Roma, 3 marzo 2012 - Il 24,1% in meno in termini di investimenti e produttività in cinque anni, 400 mila posti di lavoro bruciati in oltre tre anni, trlicate le ore di cassa integrazione dal 2008 (40 milioni) al 2010 (104 milioni), 60 mile imprese costrette a chiudere i battenti, anche a causa dei ritardati pagamenti. Sono questi i numeri della crisi del settore delle costruzioni. Una crisi che oggi i lavoratori dell'edilizia hanno portato in piazza con la manifestazione nazionale indetta dai sindacati di categoria, presenti anche i segretari generali di Cgil, Cisl e Uil, per chiedere al Governo l'apertura immediata di un tavolo e investimenti per far ripartire un settore chiave per permettere al Paese di tornare a crescere.

Una manifestazione colorata di caschetti da cantiere che ha visto la partecipazione, secondo gli organizzatori, di 30 mila persone. I lavoratori hanno sfilato dalla Bocca della verità fino al Colosseo con cartelli di denuncia: 'La crisi ci schiaccia' e 'Piccole opere fanno grande il Paese'. E' andato in scena anche un finto funerale per denunciare i tanti casi di cantieri fermi e opere incompiute.

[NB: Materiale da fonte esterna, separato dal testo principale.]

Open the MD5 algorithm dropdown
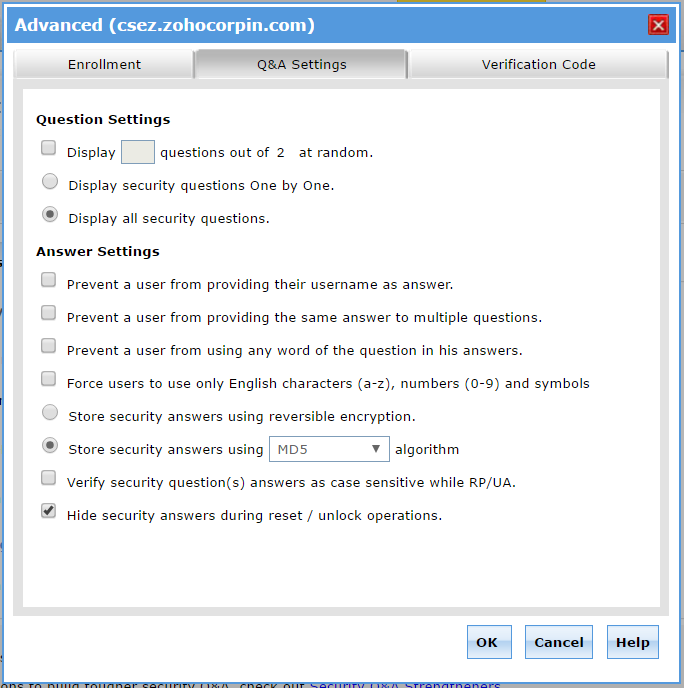329,449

"Il settore delle costruzioni è sempre stato il classico settore anticiclico. Se non riparte questo, non è vero che riparte la crescita", ha detto Susanna Camusso che, come gli altri sindacalisti, indossava un caschetto colorato. "Siamo in piazza per protestare contro lo stallo dell'edilizia", ha aggiunto Raffaele Bonanni, che al premier Mario Monti chiede di "eliminare la vergogna degli appalti al massimo ribasso, che sono l'anticamera degli interessi mafiosi". Per il leader della Uil, Luigi Angeletti, è necessario passare "dalle promesse ai fatti: il governo faccia realizzare opere e stanziamenti e i cantieri si avviino subito, rimuovendo gli ostacoli".

I sindacati di categoria chiedono anche alla politica di non sottovalutare il "profondo disagio sociale" del settore. Solo nell'edilizia si registrano 300.000 occupati in meno dall'inizio della crisi, e le ore di cassa integrazione sono state 104 milioni nel 2010 e nei primi 10 mesi del 2011 sono aumentate del 4,5%. "I dati sono sconfortanti, ma il settore può diventare un banco di prova decisivo per un cambiamento di rotta", ha detto il segretario generale Feneal Uil, Antonio Correale, avvertendo che "Governo e Parlamento non potranno ignorare le nostre proposte unitarie". I sindacati hanno infatti presentato una piattaforma rivendicativa con le proposte per portare fuori dalla crisi il settore, nel segno della regolarità e della sicurezza del lavoro, della qualità dell'impresa e per uno sviluppo sostenibile.

Al Governo si chiede, in particolare, "una stretta regolativa, ponendo fine alla devastante corsa al ribasso dei costi che sta distruggendo il settore", ma anche "che le risorse stanziate, come quelle delle ultime delibere Cipe, si trasformino in cantieri e non restino promesse", ha detto il leader della Fillea-Cgil, Walter Schiavella. Un altro aspetto riguarda la previdenza: i lavoratori dell'edilizia, marmo e cave, ha avvertito il segretario generale della Filca-Cisl Domenico Pesenti, vanno considerati "categorie di lavori pesanti e usuranti" e necessitano quindi di "un'età pensionabile più bassa".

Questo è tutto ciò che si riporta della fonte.